4. Les conclusions du recourant en dédommagement « pour la remise en état de l’armoire » et « pour les débours de 10'000 fr. » ne sont aucunement motivées. Elles sont donc irrecevables, faute de satisfaire aux conditions requises par l’art. 385 al. 1 CPP. En tout état de cause, le classement de la procédure devant être confirmé, ces conclusions devraient être rejetées.

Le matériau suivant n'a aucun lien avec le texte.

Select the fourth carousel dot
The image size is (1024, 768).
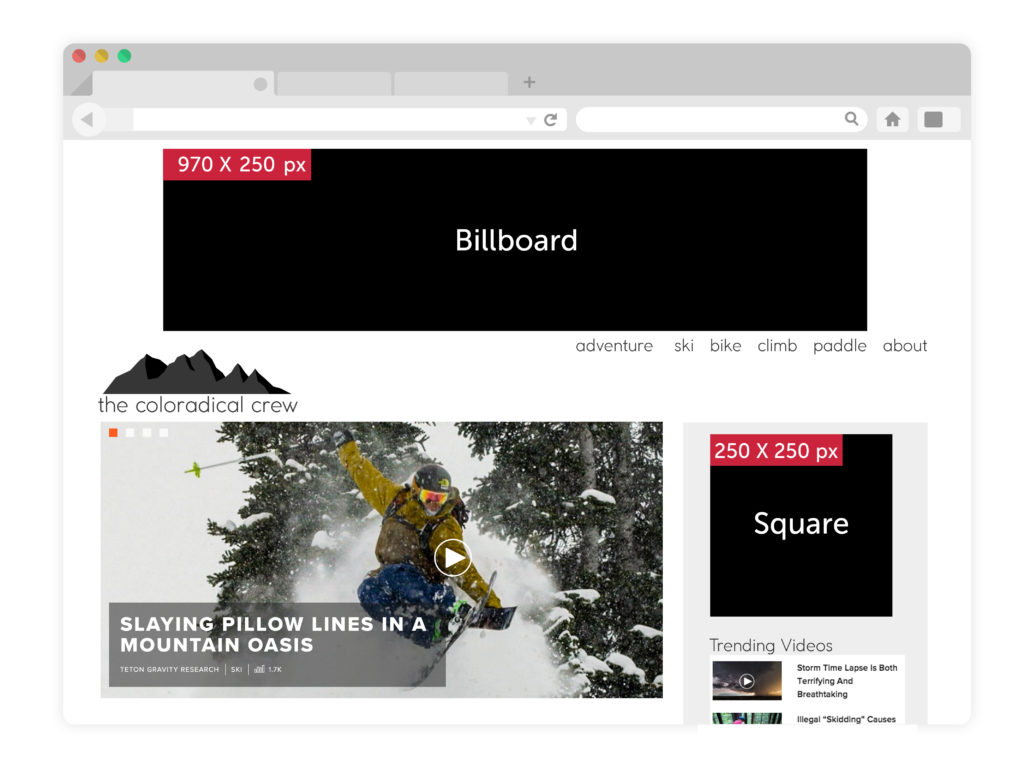(164, 433)
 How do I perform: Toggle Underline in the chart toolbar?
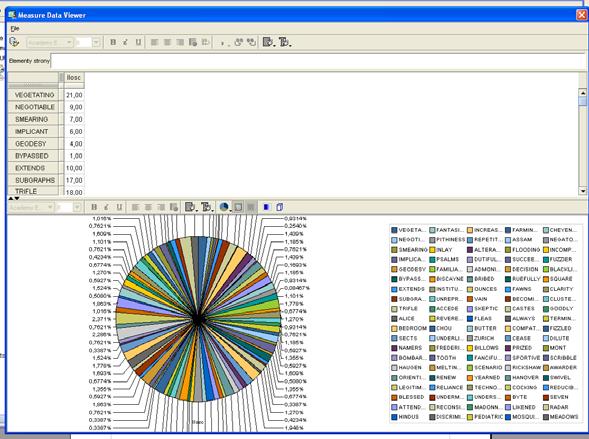[119, 207]
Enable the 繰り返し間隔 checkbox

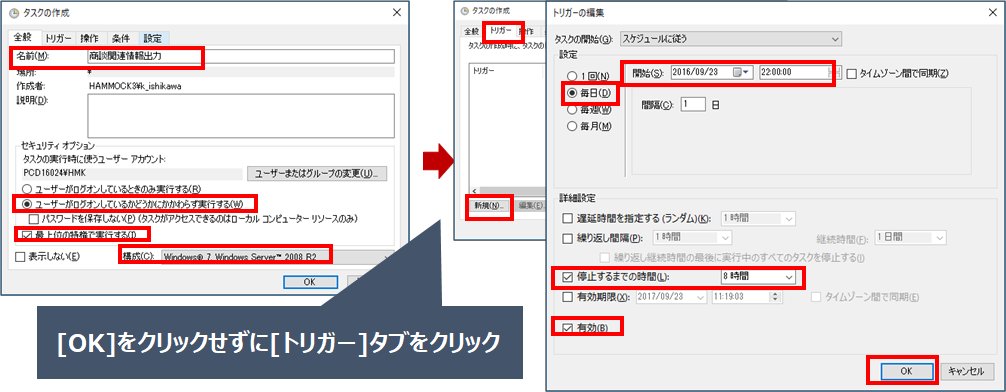(567, 238)
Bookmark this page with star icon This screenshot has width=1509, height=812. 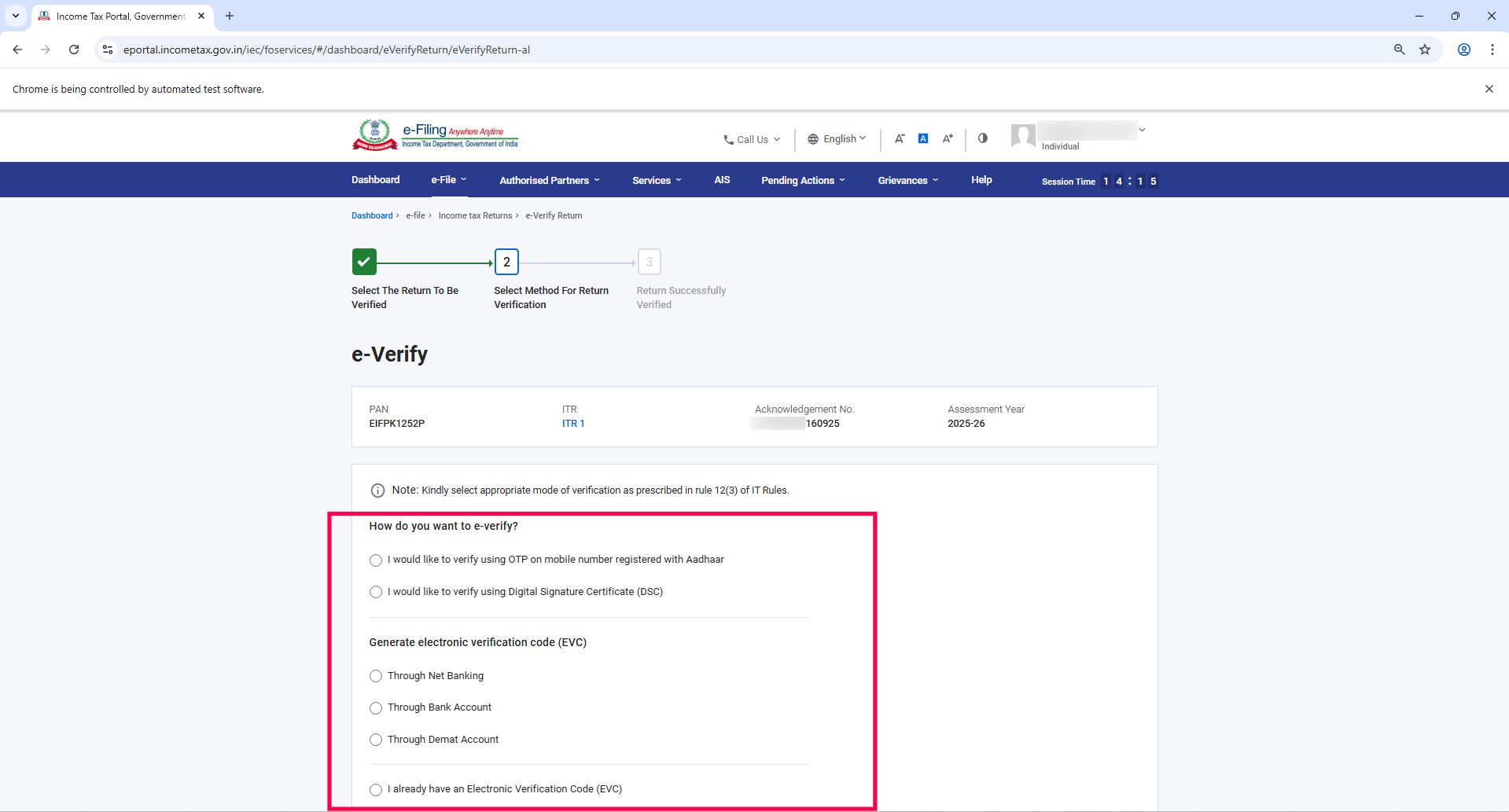(x=1425, y=50)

5. En définitive, le recours doit être rejeté dans la mesure où il est recevable et l’ordonnance entreprise confirmée. 5.1 Vu l’issue de la cause, les frais de la procédure de recours, constitués du seul émolument d’arrêt (art. 422 al. 1 CPP), par 1’430 fr. (art. 20 al. 1 TFIP [tarif des frais de procédure et indemnités en matière pénale du 28 septembre 2010 ; BLV 312.03.1]), seront mis à la charge du recourant, qui succombe (art. 428 al. 1 CPP). Le montant de 770 fr. versé par celui-ci à titre de sûretés sera imputé sur les frais mis à sa charge (art. 7 TFIP), le solde dû par le recourant s’élevant à 660 francs. 5.2 L’intimé R.________, qui a procédé avec l’assistance d’un avocat de choix et qui obtient gain de cause dès lors qu’il a conclu au rejet du recours, a droit, de la part du recourant, à une juste indemnité pour les dépenses occasionnées par la procédure de recours (art. 433 al. 1 let. a

- 14 - CPP). Au vu des déterminations adressées à la Chambre de céans et de la nature de l’affaire, cette indemnité sera fixée à 900 fr., correspondant à trois heures d’activité nécessaire d’avocat au tarif horaire médian de 300 fr. (art. 26a al. 3 TFIP), montant auquel il convient d’ajouter des débours forfaitaires à concurrence de 2 % des honoraires (art. 19 al. 2 TDC [tarif des dépens en matière civile du 23 novembre 2010 ; BLV 270.11.6], applicable par renvoi de l’art. 26a al. 6 TFIP), par 18 fr., et la TVA au taux de 8,1 %, par 74 fr. 35, soit à 993 fr. au total en chiffres arrondis. Vu le sort du recours, aucune indemnité ne sera allouée à A.________ pour les dépenses occasionnées par la procédure. Par ces motifs, la Chambre des recours pénale prononce : I. Le recours est rejeté dans la mesure où il est recevable. II. L’ordonnance du 18 juin 2025 est confirmée. III. Les frais d’arrêt, par 1’430 fr. (mille quatre cent trente francs), sont mis à la charge d’A.________. IV. Le montant de 770 fr. (sept cent septante francs) versé par le recourant à titre de sûretés est imputé sur les frais mis à sa charge au chiffre III ci-dessus, le solde dû par celui-ci à l’Etat s’élevant à 660 fr. (six cent soixante francs). V. Une indemnité de 993 fr. (neuf cent nonante-trois francs) est allouée à R.________ pour la procédure de recours, à la charge d’A.________.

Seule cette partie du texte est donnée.